EXERCISE SET:
A – Answer these questions using the article on gender neutral bathrooms:
(i) How large is the new George Street Fitness Center?
(ii) What label is on the single toilet near the women's bathroom?
(iii) What position does Kristi Brian hold?
B – Say whether each statement agrees with the article on gender neutral bathrooms, and quote the words that decide it:
(i) Stern Fitness Center had only one bathroom.
(ii) Gender neutral bathrooms appeared on the initial renovation blueprints for Rita Hollings Science Center.
(iii) An online Google map marks the location of each bathroom.
C – Go on with the article on gender neutral bathrooms, starting after its final sentence.

SOURCE PASSAGE:
· · · · ·

If you’ve visited the new George Street Fitness Center, you may have noticed several new features of the 15,000 square foot facility. All of the machines work, and the men’s and women’s locker rooms have separate changing areas, and, unlike Stern Fitness Center, which had only one bathroom, there are separate toilets for men and women. If you visit the new gym and use one of these facilities, you might pass right by the single-toilet near the women’s bathroom. It is labeled “Unisex” and stands out, separate from the other locker rooms. This is one of several gender neutral bathrooms on campus, which has surprised some students. A Google map online marks each bathroom’s location, but there existence is not common knowledge. Susan Payment, Director of Student Life at the College, discussed the incorporation of gender neutral bathrooms in existing campus structures, saying, “I know there is one in Addlestone somewhere.” Her inability to name locations is not unusual but reflects that these restrooms are not common knowledge.
In addition to not being common knowledge, gender neutral bathrooms are often uncommon considerations. According to Payment, when Rita Hollings Science Center’s initial renovation plans were drawn, gender neutral bathrooms were not included on the blueprints. “[The designers] were not thinking about it. It wasn’t at the forefront of consideration when looking at new facilities.” For some students, this is also true. Kristi Brian, Director of Diversity Education and Training in the Office of Institutional Diversity, said many students do not actively participate in gender equality. She said gender equality is not on their minds because “people feel if they don’t seem to represent diversity, they shouldn’t be a part of the program. This is a thing for everyone.”

· · · · ·

DATA TO EXAMINE:
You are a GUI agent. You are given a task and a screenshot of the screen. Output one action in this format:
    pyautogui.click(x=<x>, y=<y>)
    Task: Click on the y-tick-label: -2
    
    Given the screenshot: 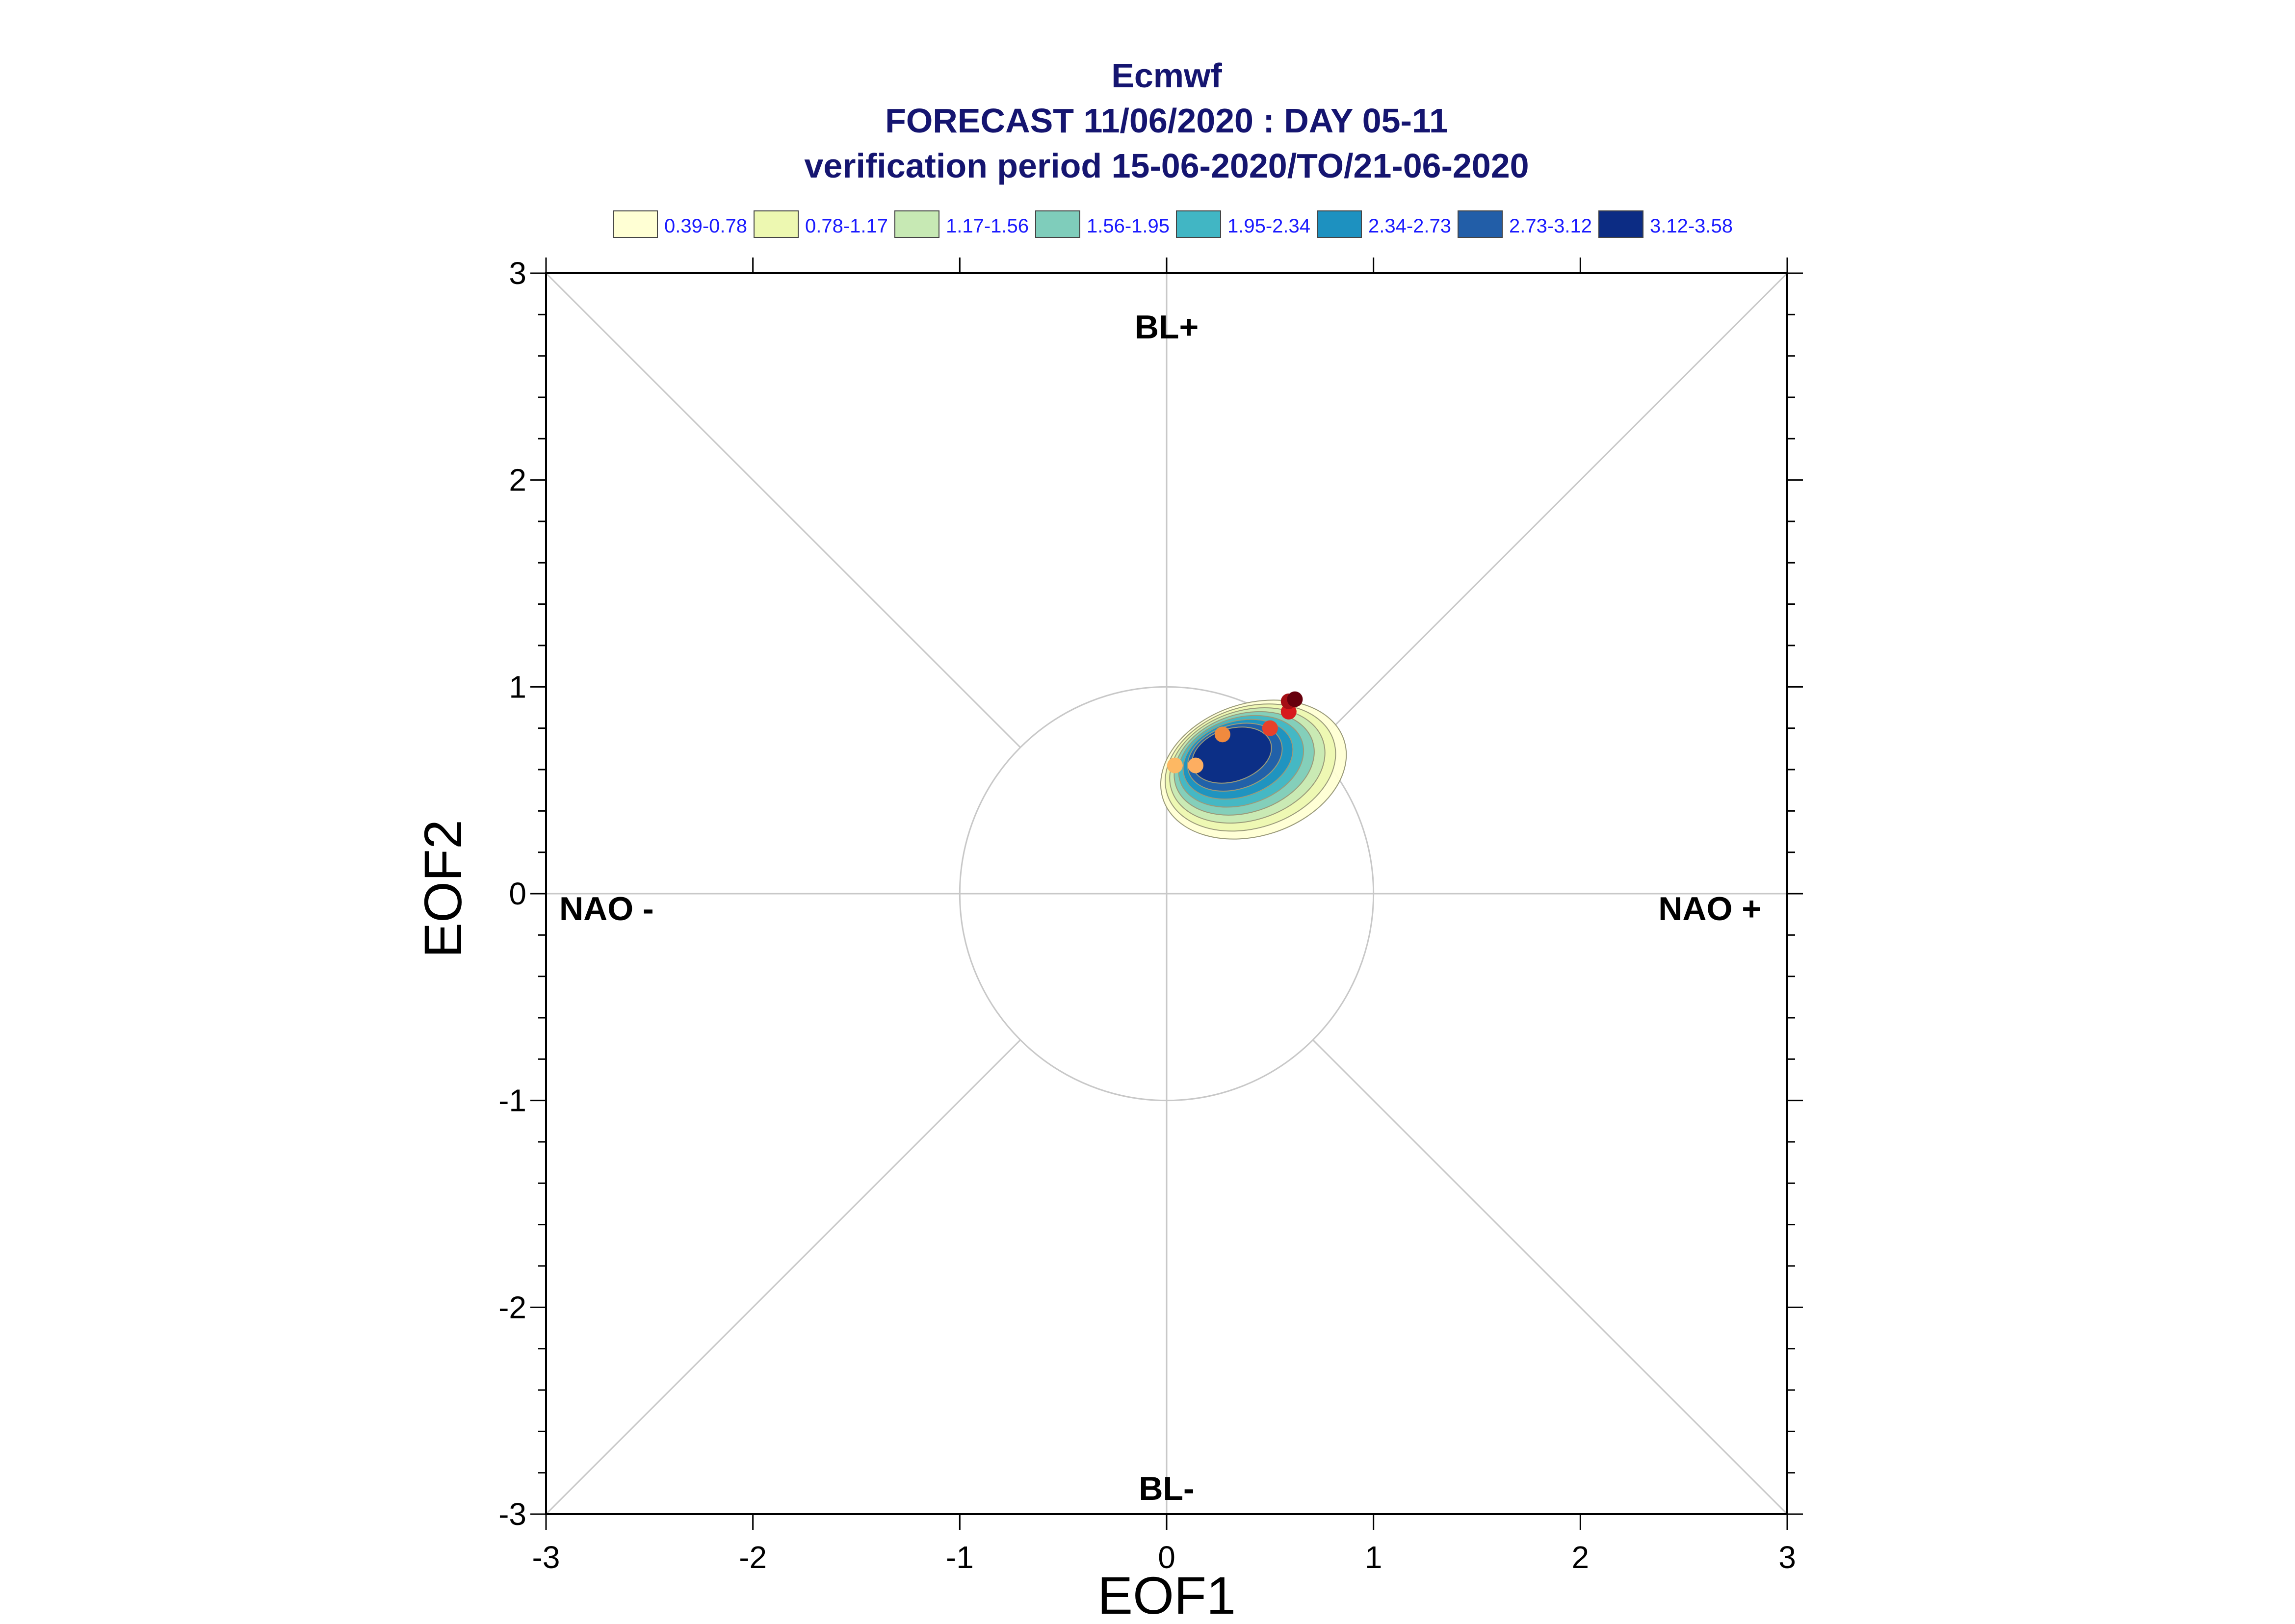 What is the action you would take?
    pyautogui.click(x=512, y=1307)
    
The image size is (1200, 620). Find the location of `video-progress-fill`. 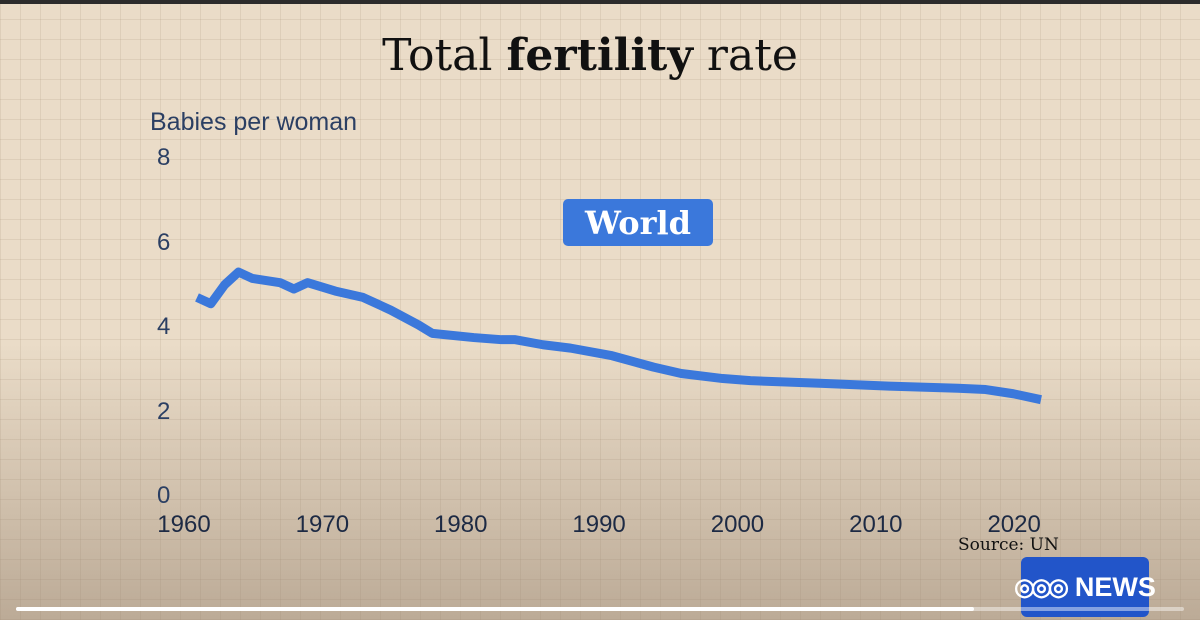

video-progress-fill is located at coordinates (495, 609).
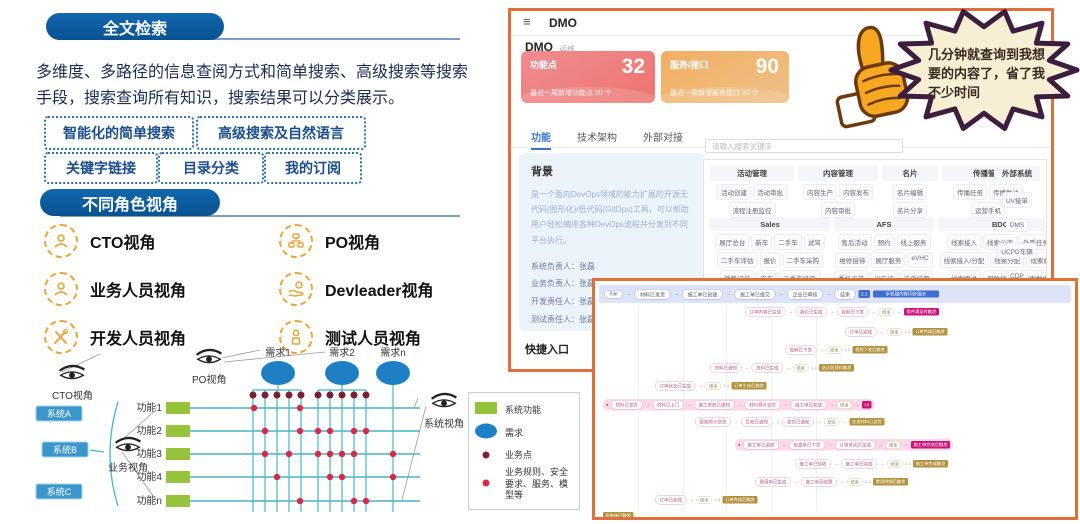 The width and height of the screenshot is (1080, 524). What do you see at coordinates (597, 138) in the screenshot?
I see `tab-architecture: 技术架构` at bounding box center [597, 138].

· · · · ·

RESULTS:
A –
(i) 15,000 square feet.
(ii) "Unisex."
(iii) Director of Diversity Education and Training in the Office of Institutional Diversity.

B –
(i) Yes: "unlike Stern Fitness Center, which had only one bathroom"
(ii) No: "gender neutral bathrooms were not included on the blueprints"
(iii) Yes: "A Google map online marks each bathroom’s location"

C –
Alphabet Soup: Letters for Everyone
Many faculty and staff members have taken to the idea that respecting diversity is the responsibility of all by participating in the College’s Safe Zone training, which serves as a safe place to discuss LGBTQQAAIP issues on campus and creates allies for LGBTQQAAIP students through education. David Michener, Associate Director of the Multicultural Student Programs and Services and Chair of the Safe Zone Steering Committee, said that Safe Zone training is similar to taking a life class. “You learn how to talk to someone respectfully,” he said. The College’s Safe Zone chapter was founded in 2005 but fell into a period of inactivity until 2010 when representatives from Safe Zones at Clemson and the University of South Carolina were brought on to train College of Charleston Safe Zone members. Since then, the program has grown from 278 trained allies to 400, and the College has trained other local institutions such as MUSC, The Citadel and Midlands Technical College. Tom Holcomb, ROAR Scholar Director, part of the Safe Zone Steering Committee and an openly gay man, and Michener both feel the College is making strides toward becoming more accepting, but Charleston is not always as accommodating. Holcomb said, “The College is really taking some leaps and bounds… [and] Charleston has come a long way in terms of respect.” Michener said, “We’re definitely above everyone else in the state… more gay friendly, but we are behind the rest of the nation, especially the West Coast.”
Would the kind of social equality and pride seen on the West Coast be possible at a school in the Deep South? Lara Pena, Office Manager in the Office of Student Affairs, recalled her time at a western liberal arts college and contrasted the attitude of change at her undergraduate institution with the culture she sees through her interaction with students at the College. Here, Pena said, students do not take issue with gender violence or harassment “unless they are in the line of fire.” Students do not take as much public responsibility for one another, “or follow the unwritten rules” that come with being part of the shared community.
She said, “Diversity affects everyone, and in order to change something you need to be uncomfortable.” Looking at those who have participated in Safe Zone training reflects many students’ attitude of “slactivism.” While Safe Zone has 400 allies, many of those are faculty and staff members, rather than straight students, which contributes to what Jessica Dugan, president of the Gay-Straight Alliance refers to as the “surface acceptance” of LGBTQQAAIP students at the College. “We see so many faculty… [but] few students,” Dugan said. “A lot of [GSA members] see campus as already accepting… [but few students] are moved to take a stand. There are still people who aren’t comfortable expressing their gender identity.”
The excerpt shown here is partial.